- _PASSAGE CITÉ_
────────

Son Altesse l’Aga Khan ;

Princesse Zahra Aga Khan ;

Monsieur l’invité d’honneur, Dr Peter Mathuki, secrétaire général de la Communauté d’Afrique de l’Est ;

Monsieur le président Zakir Mahmood et les membres du conseil d’administration ;

Monsieur le président Moyez Alibhai et les membres du conseil universitaire de l’AKU au Kenya ;

Monsieur le président et vice-chancelier Sulaiman Shahabuddin ;

Mesdames et Messieurs ;

Et surtout, à vous tous, chers diplômés :

Bonjour et félicitations. C’est un honneur de m’exprimer face à vous aujourd’hui à l’occasion de cet heureux événement. Bravo à tous ! Je partage votre engagement à améliorer la vie de tous les êtres humains qui peuplent la Terre. Je tiens à saluer le travail qu’accomplit l’Université Aga Khan (AKU) pour améliorer la qualité de vie dans le monde en développement, ainsi que les efforts que déploient le prince Rahim et le Réseau Aga Khan de développement (AKDN) dans la lutte contre le changement climatique et la dégradation de l’environnement.

De mon point de vue, il s’agit d’une période bien curieuse dans l’histoire de notre planète, vieille de quatre milliards et demi d’années, pour prononcer des discours de remise des diplômes.

────────

- _EXTRAITS DE DONNÉES_
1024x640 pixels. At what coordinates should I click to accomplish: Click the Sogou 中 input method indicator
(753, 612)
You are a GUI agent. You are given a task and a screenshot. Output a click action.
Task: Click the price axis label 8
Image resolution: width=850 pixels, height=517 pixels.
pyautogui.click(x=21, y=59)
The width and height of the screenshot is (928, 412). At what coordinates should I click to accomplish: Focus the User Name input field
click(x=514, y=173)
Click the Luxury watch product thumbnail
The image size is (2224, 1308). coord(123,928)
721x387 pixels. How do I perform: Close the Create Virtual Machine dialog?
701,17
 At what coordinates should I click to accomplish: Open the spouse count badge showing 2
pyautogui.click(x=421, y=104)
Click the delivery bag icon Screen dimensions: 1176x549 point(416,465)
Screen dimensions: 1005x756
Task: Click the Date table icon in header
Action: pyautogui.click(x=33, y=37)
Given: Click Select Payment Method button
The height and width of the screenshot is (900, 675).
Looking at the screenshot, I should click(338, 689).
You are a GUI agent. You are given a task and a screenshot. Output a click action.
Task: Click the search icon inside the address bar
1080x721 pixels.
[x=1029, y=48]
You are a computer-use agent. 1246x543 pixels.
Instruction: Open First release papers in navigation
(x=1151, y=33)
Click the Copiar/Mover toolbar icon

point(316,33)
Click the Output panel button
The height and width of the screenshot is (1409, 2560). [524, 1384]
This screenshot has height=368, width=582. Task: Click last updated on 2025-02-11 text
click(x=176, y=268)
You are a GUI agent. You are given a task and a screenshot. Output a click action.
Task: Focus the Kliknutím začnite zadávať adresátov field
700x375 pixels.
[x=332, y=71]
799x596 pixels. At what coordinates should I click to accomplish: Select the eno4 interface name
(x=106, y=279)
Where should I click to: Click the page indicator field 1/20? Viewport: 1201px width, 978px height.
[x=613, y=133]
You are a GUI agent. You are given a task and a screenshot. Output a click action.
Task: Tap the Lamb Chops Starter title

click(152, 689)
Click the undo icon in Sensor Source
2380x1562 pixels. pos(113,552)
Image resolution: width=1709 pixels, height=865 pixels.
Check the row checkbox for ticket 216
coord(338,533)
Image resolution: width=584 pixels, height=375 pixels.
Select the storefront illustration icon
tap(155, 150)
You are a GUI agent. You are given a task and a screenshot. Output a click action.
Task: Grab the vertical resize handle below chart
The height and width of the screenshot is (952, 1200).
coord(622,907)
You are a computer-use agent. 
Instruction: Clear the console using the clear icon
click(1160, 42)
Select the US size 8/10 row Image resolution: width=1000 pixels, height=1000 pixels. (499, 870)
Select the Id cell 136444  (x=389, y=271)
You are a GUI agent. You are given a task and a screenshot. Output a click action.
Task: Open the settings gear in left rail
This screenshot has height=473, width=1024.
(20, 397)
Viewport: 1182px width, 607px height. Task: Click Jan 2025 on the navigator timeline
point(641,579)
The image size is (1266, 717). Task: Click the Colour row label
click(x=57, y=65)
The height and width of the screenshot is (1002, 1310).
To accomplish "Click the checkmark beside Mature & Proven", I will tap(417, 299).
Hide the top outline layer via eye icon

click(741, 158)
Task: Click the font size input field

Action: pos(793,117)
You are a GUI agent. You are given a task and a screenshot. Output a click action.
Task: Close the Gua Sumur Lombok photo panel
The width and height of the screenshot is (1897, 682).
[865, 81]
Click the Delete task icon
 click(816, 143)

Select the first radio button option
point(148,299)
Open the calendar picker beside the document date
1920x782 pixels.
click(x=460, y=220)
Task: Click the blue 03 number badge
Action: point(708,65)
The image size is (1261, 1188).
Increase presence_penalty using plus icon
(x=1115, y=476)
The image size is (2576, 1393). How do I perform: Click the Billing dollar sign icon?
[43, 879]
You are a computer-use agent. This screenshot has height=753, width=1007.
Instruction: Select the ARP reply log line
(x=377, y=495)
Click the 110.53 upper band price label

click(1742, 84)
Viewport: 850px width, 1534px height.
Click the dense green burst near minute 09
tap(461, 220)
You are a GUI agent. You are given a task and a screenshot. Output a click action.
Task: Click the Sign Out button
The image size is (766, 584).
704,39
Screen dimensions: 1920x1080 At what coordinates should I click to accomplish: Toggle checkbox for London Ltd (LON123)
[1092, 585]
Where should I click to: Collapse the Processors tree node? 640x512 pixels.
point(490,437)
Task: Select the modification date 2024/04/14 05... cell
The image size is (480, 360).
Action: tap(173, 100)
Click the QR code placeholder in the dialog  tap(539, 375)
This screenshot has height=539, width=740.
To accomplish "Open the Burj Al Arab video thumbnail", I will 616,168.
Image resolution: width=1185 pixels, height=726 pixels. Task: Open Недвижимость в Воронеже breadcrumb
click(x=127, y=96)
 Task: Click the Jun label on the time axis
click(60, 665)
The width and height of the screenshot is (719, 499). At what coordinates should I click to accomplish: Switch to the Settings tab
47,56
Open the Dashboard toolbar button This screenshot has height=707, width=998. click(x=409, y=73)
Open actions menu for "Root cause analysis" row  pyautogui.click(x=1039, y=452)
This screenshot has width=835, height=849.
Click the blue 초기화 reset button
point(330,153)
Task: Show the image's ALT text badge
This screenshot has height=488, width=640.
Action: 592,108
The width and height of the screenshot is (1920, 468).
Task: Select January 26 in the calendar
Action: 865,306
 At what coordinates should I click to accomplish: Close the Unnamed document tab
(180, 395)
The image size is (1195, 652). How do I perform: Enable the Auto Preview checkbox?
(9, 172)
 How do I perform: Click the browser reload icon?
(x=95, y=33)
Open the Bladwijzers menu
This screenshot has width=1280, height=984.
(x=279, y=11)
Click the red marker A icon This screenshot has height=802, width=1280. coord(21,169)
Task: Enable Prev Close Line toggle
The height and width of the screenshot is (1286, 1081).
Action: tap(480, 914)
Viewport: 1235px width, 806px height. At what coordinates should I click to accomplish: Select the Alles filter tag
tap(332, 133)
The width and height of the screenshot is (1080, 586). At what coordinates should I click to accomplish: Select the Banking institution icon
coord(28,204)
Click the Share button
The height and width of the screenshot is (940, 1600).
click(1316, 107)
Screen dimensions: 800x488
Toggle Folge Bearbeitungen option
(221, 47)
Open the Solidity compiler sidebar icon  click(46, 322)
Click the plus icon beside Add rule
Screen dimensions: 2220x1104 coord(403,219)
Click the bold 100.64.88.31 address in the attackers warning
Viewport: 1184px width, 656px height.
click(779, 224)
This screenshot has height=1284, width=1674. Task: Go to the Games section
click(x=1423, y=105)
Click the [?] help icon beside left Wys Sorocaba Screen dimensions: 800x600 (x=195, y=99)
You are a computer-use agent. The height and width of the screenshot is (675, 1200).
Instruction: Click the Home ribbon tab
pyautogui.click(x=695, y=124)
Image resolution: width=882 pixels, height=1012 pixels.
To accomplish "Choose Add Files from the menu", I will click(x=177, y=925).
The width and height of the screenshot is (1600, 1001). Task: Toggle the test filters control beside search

────────

- _TÂCHES À RÉALISER_
1 - D’après le discours, quelle fonction occupe le Dr Peter Mathuki ?
2 - Réécrivez le passage du discours qui commence par « De mon point » et finit par « remise des diplômes. » en substituant « étrange » à « curieuse ».
Les données forment un matériau à part, indépendant du discours.

- _RÉPONSES ATTENDUES_
1 - Il est secrétaire général de la Communauté d’Afrique de l’Est.

2 -
De mon point de vue, il s’agit d’une période bien étrange dans l’histoire de notre planète, vieille de quatre milliards et demi d’années, pour prononcer des discours de remise des diplômes.